[Collected data entries]

##########

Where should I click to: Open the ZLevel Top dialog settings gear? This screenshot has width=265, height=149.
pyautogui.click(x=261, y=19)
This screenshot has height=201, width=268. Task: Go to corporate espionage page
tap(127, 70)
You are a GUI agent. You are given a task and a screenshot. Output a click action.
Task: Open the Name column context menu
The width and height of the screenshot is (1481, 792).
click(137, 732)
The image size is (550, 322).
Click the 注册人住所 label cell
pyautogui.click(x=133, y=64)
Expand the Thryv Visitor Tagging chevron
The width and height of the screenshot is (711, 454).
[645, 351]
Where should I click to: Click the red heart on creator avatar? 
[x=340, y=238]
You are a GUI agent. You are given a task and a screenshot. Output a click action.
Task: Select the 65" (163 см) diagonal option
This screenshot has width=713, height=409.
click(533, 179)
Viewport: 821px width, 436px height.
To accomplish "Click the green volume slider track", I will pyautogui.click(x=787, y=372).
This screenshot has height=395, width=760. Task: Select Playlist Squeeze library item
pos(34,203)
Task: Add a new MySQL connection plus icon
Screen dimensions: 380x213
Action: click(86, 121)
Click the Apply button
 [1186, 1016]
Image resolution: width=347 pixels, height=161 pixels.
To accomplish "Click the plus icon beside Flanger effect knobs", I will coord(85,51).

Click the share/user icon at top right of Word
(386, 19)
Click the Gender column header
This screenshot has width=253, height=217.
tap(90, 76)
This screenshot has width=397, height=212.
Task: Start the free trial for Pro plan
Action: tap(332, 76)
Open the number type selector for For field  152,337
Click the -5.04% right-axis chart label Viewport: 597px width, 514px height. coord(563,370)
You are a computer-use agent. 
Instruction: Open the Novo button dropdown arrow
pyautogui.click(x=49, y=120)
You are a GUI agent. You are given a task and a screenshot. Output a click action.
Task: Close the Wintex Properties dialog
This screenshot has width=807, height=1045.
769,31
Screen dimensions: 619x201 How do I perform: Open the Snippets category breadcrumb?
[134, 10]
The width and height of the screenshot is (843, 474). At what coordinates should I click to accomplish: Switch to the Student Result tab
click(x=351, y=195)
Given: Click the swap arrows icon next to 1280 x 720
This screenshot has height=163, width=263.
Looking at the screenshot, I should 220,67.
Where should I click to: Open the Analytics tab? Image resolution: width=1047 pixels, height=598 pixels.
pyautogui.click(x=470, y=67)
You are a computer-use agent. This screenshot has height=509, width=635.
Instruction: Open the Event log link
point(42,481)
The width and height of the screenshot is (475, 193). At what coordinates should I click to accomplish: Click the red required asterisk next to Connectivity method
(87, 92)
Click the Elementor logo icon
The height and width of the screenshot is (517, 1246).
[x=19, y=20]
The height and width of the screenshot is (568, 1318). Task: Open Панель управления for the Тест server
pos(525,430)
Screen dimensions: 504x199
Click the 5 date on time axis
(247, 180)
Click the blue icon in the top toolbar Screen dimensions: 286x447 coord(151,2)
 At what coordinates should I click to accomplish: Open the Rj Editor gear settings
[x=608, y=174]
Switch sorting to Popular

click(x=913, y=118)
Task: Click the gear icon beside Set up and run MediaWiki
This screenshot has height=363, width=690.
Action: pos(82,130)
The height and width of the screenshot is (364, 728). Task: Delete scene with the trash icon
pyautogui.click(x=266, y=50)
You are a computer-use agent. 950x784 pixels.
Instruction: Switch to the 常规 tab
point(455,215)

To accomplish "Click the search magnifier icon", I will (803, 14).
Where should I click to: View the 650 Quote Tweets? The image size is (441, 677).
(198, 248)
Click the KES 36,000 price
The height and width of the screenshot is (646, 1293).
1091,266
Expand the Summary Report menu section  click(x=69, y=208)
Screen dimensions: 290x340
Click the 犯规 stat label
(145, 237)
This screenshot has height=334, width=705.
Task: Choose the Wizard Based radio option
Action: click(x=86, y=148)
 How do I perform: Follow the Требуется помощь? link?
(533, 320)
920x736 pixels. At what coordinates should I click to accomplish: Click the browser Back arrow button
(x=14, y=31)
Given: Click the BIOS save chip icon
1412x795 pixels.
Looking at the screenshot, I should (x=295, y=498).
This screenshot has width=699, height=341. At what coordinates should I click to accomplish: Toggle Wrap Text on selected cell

##########

Each entry above is to be duplicated exactly, with nothing left out.

**Answer box:**
Where should I click to: Open the ZLevel Top dialog settings gear? This screenshot has width=265, height=149.
pyautogui.click(x=261, y=19)
This screenshot has height=201, width=268. Task: Go to corporate espionage page
tap(127, 70)
You are a GUI agent. You are given a task and a screenshot. Output a click action.
Task: Open the Name column context menu
The width and height of the screenshot is (1481, 792).
click(137, 732)
The image size is (550, 322).
Click the 注册人住所 label cell
pyautogui.click(x=133, y=64)
Expand the Thryv Visitor Tagging chevron
The width and height of the screenshot is (711, 454).
[645, 351]
Where should I click to: Click the red heart on creator avatar? 
[x=340, y=238]
You are a GUI agent. You are given a task and a screenshot. Output a click action.
Task: Select the 65" (163 см) diagonal option
This screenshot has width=713, height=409.
click(533, 179)
Viewport: 821px width, 436px height.
To accomplish "Click the green volume slider track", I will pyautogui.click(x=787, y=372).
This screenshot has height=395, width=760. Task: Select Playlist Squeeze library item
pos(34,203)
Task: Add a new MySQL connection plus icon
Screen dimensions: 380x213
Action: click(86, 121)
Click the Apply button
 [1186, 1016]
Image resolution: width=347 pixels, height=161 pixels.
To accomplish "Click the plus icon beside Flanger effect knobs", I will coord(85,51).

Click the share/user icon at top right of Word
(386, 19)
Click the Gender column header
This screenshot has width=253, height=217.
tap(90, 76)
This screenshot has width=397, height=212.
Task: Start the free trial for Pro plan
Action: tap(332, 76)
Open the number type selector for For field  152,337
Click the -5.04% right-axis chart label Viewport: 597px width, 514px height. coord(563,370)
You are a computer-use agent. 
Instruction: Open the Novo button dropdown arrow
pyautogui.click(x=49, y=120)
You are a GUI agent. You are given a task and a screenshot. Output a click action.
Task: Close the Wintex Properties dialog
This screenshot has width=807, height=1045.
769,31
Screen dimensions: 619x201 How do I perform: Open the Snippets category breadcrumb?
[134, 10]
The width and height of the screenshot is (843, 474). At what coordinates should I click to accomplish: Switch to the Student Result tab
click(x=351, y=195)
Given: Click the swap arrows icon next to 1280 x 720
This screenshot has height=163, width=263.
Looking at the screenshot, I should 220,67.
Where should I click to: Open the Analytics tab? Image resolution: width=1047 pixels, height=598 pixels.
pyautogui.click(x=470, y=67)
You are a computer-use agent. This screenshot has height=509, width=635.
Instruction: Open the Event log link
point(42,481)
The width and height of the screenshot is (475, 193). At what coordinates should I click to accomplish: Click the red required asterisk next to Connectivity method
(87, 92)
Click the Elementor logo icon
The height and width of the screenshot is (517, 1246).
[x=19, y=20]
The height and width of the screenshot is (568, 1318). Task: Open Панель управления for the Тест server
pos(525,430)
Screen dimensions: 504x199
Click the 5 date on time axis
(247, 180)
Click the blue icon in the top toolbar Screen dimensions: 286x447 coord(151,2)
 At what coordinates should I click to accomplish: Open the Rj Editor gear settings
[x=608, y=174]
Switch sorting to Popular

click(x=913, y=118)
Task: Click the gear icon beside Set up and run MediaWiki
This screenshot has height=363, width=690.
Action: pos(82,130)
The height and width of the screenshot is (364, 728). Task: Delete scene with the trash icon
pyautogui.click(x=266, y=50)
You are a computer-use agent. 950x784 pixels.
Instruction: Switch to the 常规 tab
point(455,215)

To accomplish "Click the search magnifier icon", I will (803, 14).
Where should I click to: View the 650 Quote Tweets? The image size is (441, 677).
(198, 248)
Click the KES 36,000 price
The height and width of the screenshot is (646, 1293).
1091,266
Expand the Summary Report menu section  click(x=69, y=208)
Screen dimensions: 290x340
Click the 犯规 stat label
(145, 237)
This screenshot has height=334, width=705.
Task: Choose the Wizard Based radio option
Action: click(x=86, y=148)
 How do I perform: Follow the Требуется помощь? link?
(533, 320)
920x736 pixels. At what coordinates should I click to accomplish: Click the browser Back arrow button
(x=14, y=31)
Given: Click the BIOS save chip icon
1412x795 pixels.
Looking at the screenshot, I should (x=295, y=498).
This screenshot has width=699, height=341. At what coordinates should I click to accomplish: Toggle Wrap Text on selected cell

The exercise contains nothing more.